» Task to complete:
What lines of the data below hold "Programa"? Show them.
**** Excerpted records ****
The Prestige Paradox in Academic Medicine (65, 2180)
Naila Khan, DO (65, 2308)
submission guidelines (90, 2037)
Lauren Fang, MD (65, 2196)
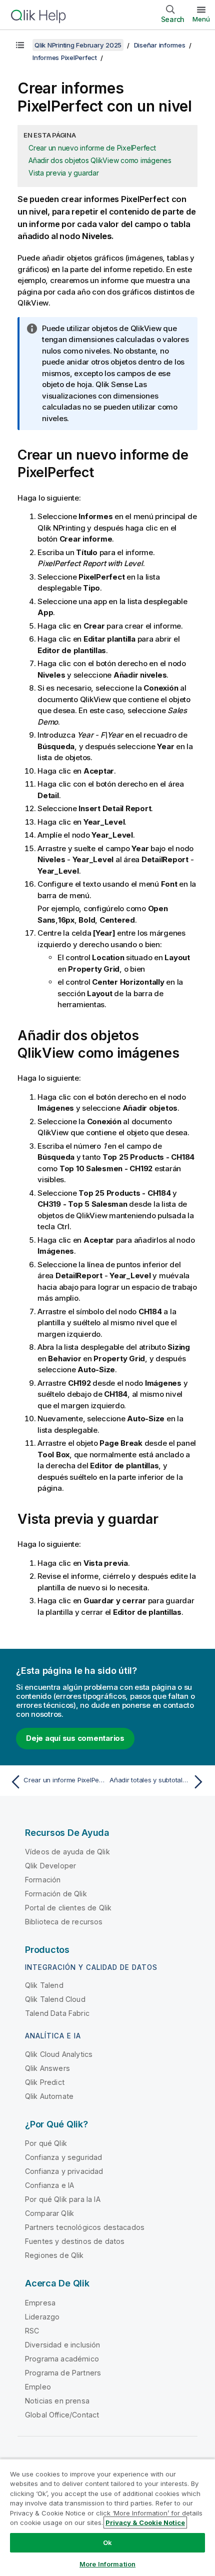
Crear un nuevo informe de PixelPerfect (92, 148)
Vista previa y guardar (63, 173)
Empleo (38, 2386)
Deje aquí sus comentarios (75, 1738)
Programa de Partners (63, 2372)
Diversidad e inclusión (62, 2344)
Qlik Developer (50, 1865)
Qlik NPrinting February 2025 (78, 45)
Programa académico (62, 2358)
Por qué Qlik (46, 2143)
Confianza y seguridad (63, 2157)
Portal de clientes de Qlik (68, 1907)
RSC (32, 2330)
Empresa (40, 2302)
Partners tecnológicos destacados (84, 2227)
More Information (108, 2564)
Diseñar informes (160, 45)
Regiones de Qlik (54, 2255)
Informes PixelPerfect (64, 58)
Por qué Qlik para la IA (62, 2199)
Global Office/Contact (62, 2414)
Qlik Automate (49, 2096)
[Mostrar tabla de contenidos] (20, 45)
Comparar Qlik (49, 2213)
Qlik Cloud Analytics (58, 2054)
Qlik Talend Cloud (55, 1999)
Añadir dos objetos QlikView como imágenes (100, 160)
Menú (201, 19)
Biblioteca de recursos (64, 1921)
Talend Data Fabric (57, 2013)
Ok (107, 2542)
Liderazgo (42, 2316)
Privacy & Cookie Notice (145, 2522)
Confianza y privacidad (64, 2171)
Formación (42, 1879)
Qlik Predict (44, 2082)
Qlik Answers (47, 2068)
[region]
****
**** Excerpted records ****
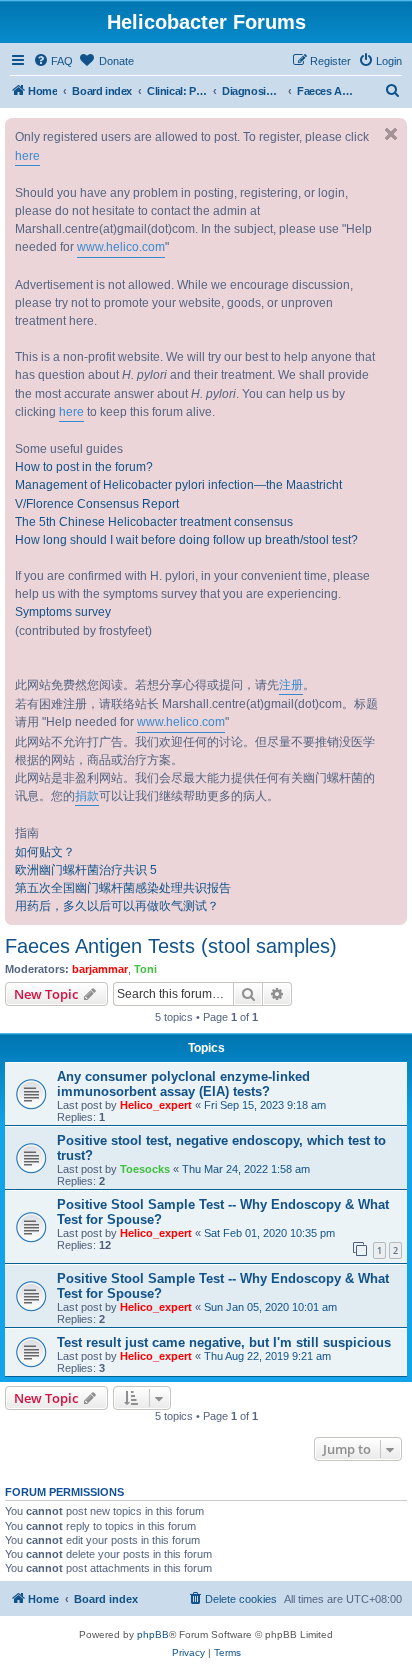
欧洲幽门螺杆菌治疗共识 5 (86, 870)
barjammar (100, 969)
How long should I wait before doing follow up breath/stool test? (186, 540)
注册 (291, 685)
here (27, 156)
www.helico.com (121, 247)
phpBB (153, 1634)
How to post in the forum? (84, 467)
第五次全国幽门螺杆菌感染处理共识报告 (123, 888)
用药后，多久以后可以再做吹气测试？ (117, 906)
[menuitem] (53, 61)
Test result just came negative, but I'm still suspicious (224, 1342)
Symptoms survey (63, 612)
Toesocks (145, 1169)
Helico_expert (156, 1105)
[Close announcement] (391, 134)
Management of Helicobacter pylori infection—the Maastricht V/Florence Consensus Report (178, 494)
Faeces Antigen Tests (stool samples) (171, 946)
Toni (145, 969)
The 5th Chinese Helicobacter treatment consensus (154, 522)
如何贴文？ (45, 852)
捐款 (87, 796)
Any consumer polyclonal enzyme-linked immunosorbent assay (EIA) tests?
****
» Result:
Programa de Partners (63, 2372)
Programa académico (62, 2358)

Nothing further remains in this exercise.